Nano-tech for purifying water

Reddish-yellow water — a common sight in villages where iron and arsenic contaminate water sources — is poured through a simple looking contraption. Out comes clear potable water.

Having spent more than 15 years perfecting nano-technology polymers to filter water, AMRIT (Arsenic and Metal Removal through Indian Technology), a company incubated by IIT-Madras, has received approval from the Centre to take the technology across the country. In Karnataka, the cost-effective and eco-friendly system is already being employed in Raichur district.

“What this means is that this has been accepted as a solution to the drinking water crisis. Nearly 85 million people are affected through arsenic-contaminated water,” said T. Pradeep from the Department of Chemistry, IIT Madras whose team has patented nearly 65 technologies to develop an array of polymers — to filter out arsenic, iron, pesticides and even act as anti-bacterial and anti-viral — catering to domestic consumption and even municipal-level filtering. The displays were among the most popular at the exhibition.

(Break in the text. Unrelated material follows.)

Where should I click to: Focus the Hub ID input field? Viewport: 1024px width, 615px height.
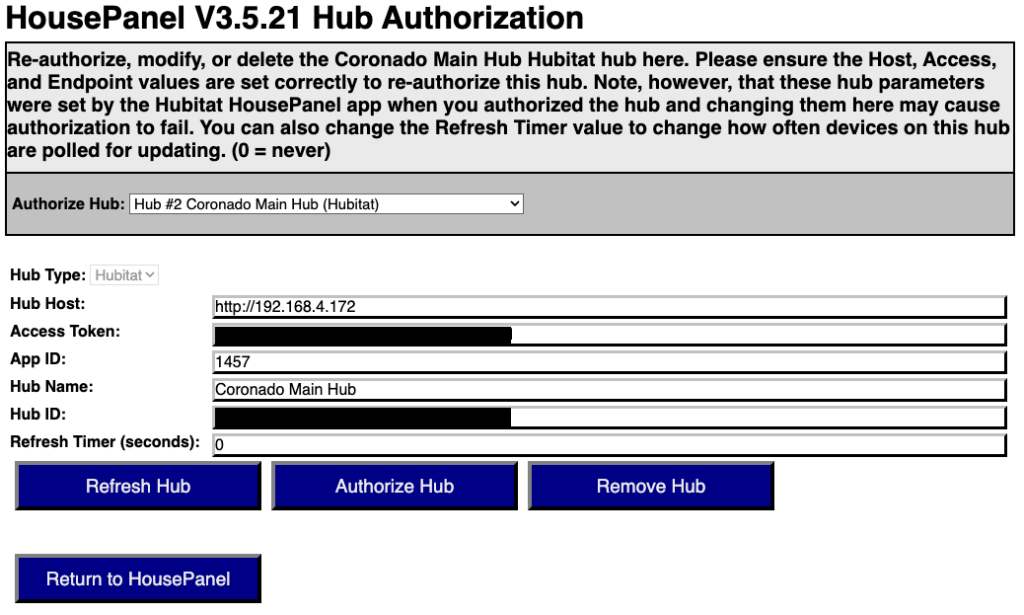(x=758, y=417)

A bamboo casing, with the polymer in it, can filter up to 600 litres of heavily-contaminated water per hour. “A small storage unit costs Rs. 1 lakh. The polymer sheet needs to be replaced yearly but itis cheap. It doesn’t even run on electricity, making it suitable for villages,” said Anil Kumar, research scholar from IIT-M. A set-up involving a ‘water ATM’ allows villagers to swipe a card and ‘withdraw’ a litre for 10 paise.